- Mount Pinukis Location within Philippines

Highest point
- Elevation: 5,026 ft (1,532 m)
- Prominence: 3,999 ft (1,219 m)
- Listing: Inactive volcanoes in the Philippines Ribu
- Coordinates: 7°59′02″N 123°13′59″E﻿ / ﻿7.9838°N 123.2331°E

Geography
- Location: Mindanao
- Country: Philippines
- Region: Zamboanga Peninsula
- Province: Zamboanga del Sur
- City: Pagadian

Geology
- Mountain type: Unknown
- Last eruption: Unknown

= Mount Pinukis =

Inactive volcano in the Philippines

Mount Pinukis is an inactive volcano in Brgy. Lison Valley, Pagadian, Philippines. It is the highest peak of Zamboanga del Sur and the entire Zamboanga Peninsula.
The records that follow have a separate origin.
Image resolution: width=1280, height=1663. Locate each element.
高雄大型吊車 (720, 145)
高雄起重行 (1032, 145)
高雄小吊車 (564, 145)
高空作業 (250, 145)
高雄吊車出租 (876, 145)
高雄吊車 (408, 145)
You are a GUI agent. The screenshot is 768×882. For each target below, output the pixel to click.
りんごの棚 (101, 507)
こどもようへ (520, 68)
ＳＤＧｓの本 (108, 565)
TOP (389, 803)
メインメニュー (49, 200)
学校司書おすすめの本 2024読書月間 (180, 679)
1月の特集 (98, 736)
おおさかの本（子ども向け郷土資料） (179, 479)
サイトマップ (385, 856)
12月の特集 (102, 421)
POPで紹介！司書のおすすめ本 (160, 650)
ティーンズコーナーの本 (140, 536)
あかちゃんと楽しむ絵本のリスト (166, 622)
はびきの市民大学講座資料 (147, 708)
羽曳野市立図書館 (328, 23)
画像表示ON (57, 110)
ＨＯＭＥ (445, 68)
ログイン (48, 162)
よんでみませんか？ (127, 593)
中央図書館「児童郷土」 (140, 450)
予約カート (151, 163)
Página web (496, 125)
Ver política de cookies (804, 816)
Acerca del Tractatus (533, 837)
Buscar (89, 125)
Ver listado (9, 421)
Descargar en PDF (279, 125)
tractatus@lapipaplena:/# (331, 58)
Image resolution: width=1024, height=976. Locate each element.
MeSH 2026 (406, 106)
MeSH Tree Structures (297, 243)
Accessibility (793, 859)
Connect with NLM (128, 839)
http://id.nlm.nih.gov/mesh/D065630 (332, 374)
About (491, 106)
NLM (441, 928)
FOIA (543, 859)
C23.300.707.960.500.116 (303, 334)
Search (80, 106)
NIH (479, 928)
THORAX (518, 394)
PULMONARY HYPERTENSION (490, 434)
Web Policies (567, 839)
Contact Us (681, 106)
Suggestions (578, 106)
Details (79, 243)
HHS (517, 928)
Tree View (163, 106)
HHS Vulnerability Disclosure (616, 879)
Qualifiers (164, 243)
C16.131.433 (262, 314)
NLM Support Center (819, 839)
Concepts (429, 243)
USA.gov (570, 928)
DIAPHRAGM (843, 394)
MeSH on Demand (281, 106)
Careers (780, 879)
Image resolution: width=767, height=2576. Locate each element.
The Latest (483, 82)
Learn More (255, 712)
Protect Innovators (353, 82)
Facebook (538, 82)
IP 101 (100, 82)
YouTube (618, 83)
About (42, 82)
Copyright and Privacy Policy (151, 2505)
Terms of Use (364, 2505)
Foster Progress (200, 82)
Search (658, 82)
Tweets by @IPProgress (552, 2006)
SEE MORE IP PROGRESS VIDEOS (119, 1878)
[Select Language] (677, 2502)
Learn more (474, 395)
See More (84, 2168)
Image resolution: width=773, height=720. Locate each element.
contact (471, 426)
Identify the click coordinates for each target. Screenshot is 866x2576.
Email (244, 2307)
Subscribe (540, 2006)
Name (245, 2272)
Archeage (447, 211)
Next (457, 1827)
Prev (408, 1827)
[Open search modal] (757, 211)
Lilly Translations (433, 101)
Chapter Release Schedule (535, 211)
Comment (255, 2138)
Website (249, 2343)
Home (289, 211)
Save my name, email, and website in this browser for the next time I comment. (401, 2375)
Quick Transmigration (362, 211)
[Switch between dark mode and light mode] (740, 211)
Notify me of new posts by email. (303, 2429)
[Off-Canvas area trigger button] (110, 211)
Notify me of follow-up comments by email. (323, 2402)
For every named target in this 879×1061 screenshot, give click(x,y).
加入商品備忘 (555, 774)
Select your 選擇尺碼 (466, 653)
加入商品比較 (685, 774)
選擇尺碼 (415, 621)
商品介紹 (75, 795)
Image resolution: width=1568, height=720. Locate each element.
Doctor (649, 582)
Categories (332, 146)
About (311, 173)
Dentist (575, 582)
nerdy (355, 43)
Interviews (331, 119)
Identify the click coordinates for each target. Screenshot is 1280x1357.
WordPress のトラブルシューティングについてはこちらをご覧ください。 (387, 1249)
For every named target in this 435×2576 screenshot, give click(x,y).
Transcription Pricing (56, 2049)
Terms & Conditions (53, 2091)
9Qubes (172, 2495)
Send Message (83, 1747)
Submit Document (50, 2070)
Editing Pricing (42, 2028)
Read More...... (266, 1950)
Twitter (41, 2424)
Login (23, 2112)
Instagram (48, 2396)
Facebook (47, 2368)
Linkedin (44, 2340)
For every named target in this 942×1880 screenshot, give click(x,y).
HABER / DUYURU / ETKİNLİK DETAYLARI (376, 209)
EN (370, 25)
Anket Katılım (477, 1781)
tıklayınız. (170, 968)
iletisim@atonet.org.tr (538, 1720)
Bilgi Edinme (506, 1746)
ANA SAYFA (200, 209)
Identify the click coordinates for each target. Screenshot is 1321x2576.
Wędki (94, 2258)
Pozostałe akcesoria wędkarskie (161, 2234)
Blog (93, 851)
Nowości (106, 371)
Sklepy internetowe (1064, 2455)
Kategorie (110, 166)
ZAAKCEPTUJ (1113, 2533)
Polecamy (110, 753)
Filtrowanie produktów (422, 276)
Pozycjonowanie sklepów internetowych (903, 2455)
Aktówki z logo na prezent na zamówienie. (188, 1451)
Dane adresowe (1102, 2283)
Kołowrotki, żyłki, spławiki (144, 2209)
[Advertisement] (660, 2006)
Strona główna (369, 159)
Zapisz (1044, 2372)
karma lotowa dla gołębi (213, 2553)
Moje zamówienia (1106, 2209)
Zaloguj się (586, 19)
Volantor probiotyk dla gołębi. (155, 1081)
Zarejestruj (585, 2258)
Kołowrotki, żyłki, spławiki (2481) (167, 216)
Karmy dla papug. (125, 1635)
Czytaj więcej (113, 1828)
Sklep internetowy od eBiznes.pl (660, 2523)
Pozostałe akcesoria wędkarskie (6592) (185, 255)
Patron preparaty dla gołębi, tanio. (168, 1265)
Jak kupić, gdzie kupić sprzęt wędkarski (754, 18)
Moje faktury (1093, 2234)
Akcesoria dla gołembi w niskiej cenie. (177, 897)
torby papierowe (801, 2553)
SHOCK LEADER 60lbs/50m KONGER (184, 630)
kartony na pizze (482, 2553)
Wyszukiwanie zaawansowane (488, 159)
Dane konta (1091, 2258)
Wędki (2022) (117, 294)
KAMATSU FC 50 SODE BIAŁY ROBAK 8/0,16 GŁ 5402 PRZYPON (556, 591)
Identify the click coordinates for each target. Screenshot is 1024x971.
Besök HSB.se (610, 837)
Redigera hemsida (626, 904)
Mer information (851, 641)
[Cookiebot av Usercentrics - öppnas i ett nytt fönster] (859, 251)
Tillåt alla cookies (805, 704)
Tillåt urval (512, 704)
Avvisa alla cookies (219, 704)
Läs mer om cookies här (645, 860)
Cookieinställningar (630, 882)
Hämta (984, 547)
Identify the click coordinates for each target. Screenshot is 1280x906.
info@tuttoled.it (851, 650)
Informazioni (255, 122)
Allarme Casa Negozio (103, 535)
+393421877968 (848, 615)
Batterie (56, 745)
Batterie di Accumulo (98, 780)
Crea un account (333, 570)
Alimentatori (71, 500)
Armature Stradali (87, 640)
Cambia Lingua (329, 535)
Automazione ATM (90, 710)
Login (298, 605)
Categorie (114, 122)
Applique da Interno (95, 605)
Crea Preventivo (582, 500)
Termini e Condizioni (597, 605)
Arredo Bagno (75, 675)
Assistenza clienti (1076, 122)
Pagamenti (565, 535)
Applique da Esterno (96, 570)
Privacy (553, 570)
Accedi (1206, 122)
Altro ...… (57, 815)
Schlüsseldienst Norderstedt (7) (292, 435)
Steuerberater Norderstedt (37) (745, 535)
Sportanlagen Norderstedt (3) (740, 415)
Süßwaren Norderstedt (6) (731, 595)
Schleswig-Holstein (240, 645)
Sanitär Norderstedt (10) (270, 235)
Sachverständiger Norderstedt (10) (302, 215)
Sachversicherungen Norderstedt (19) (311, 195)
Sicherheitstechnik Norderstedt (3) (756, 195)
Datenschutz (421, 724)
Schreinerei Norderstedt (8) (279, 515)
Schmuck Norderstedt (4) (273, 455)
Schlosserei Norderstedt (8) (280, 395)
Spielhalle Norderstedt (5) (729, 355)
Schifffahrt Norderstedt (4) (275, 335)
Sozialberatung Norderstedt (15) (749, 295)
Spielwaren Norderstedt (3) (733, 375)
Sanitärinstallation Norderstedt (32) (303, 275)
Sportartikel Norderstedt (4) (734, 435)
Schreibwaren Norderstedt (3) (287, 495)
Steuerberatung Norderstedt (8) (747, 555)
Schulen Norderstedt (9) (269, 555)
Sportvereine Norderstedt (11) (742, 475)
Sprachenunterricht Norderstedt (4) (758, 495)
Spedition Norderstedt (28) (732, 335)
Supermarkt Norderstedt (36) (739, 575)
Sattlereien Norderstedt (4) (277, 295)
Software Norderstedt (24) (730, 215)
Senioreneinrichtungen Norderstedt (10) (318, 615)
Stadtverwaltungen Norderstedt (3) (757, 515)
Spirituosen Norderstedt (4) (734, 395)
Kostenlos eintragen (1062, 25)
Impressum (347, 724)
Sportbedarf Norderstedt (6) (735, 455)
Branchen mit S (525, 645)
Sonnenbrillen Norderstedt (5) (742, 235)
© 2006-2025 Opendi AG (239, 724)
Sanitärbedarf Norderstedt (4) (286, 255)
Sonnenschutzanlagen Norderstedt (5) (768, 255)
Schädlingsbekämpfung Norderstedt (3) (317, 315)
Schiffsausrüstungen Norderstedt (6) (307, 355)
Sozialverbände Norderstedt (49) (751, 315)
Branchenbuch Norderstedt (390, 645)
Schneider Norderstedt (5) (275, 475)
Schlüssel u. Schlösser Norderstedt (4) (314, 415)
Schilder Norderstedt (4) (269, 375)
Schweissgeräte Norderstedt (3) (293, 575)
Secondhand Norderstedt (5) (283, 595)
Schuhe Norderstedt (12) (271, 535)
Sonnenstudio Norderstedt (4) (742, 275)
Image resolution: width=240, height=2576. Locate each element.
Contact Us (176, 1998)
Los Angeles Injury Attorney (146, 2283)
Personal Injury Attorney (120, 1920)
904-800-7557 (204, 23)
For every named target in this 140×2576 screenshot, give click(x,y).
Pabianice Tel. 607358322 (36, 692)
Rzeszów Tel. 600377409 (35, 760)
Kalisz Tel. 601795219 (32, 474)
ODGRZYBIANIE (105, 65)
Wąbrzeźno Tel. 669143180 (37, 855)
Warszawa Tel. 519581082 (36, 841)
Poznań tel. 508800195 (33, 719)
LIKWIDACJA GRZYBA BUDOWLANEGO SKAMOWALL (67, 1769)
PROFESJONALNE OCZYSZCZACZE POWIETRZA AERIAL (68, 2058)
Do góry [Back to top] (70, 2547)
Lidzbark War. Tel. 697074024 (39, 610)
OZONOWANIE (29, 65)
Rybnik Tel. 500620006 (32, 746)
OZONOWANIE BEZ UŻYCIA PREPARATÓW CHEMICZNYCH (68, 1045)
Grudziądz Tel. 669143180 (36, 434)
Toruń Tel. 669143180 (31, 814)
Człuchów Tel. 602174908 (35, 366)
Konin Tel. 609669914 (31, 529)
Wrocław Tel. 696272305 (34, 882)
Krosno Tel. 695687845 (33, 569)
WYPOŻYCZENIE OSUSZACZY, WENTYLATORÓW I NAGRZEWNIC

It covers more than 20,000 ha, has up to 2015 retained a relatively intact forest cover and is therefore included in the Important Bird and Biodiversity Areas (IBAs).

Pinukis, the sacred mountain of the Subanen tribe, and a main source for the water system of the three provinces of the Zamboanga peninsula, is under threat from multinational mining companies who wish to engage in open-cast mining.